When a bill was finally proposed it received harsh criticism from the left and right. The left said it would leave too many uninsured. The right said it’s too similar to Obamacare. This bill, or the American Health Care Act (AHCA), was largely drafted by Speaker Paul Ryan.
However, the day the new health care was being voted on, Paul Ryan pulled the bill when he realized they wouldn’t have the votes for it to pass.
So why did this happen? The Freedom Caucus can take some of the blame. They are a far-right faction of the Republican party who wanted the healthcare bill to lean more conservative. Members of the caucus met with Trump beforehand, a move that some saw as going behind Speaker Ryan’s back. Also, the Koch brothers, major donors to republican candidates, have said they would give increased funding to GOP members that vote against AHCA.
What’s next for health care is unsure. It’s likely Speaker Ryan will go back to the drawing board. Or President Trump could take more of a lead on a new healthcare bill than he has previously. All that is for certain, is that the chaos and compromising of the Obama healthcare plan are sure to resurface again.

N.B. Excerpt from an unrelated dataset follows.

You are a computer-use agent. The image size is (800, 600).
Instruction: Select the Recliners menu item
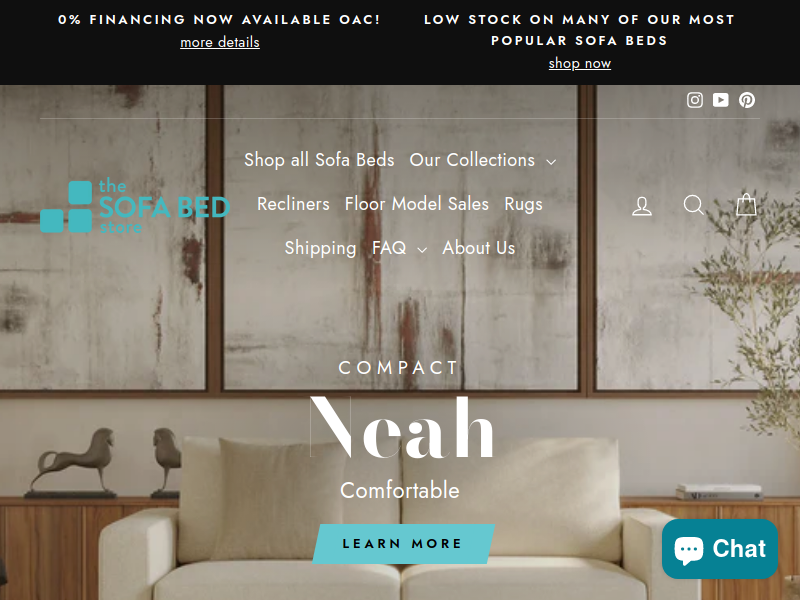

Tl;dr With a majority in the House and Senate and a GOP president, Republicans have jumped on repealing Obamacare. Speaker of the House Paul Ryan proposed a replacement plan called the American Health Care Act (AHCA). Liberals say it leaves too many uninsured and conservatives say it’s too much like Obamacare. AHCA went to a vote last week and was pulled when Speaker Ryan saw it wouldn’t receive enough votes to pass. Many blame factions within the Republican party for its failure.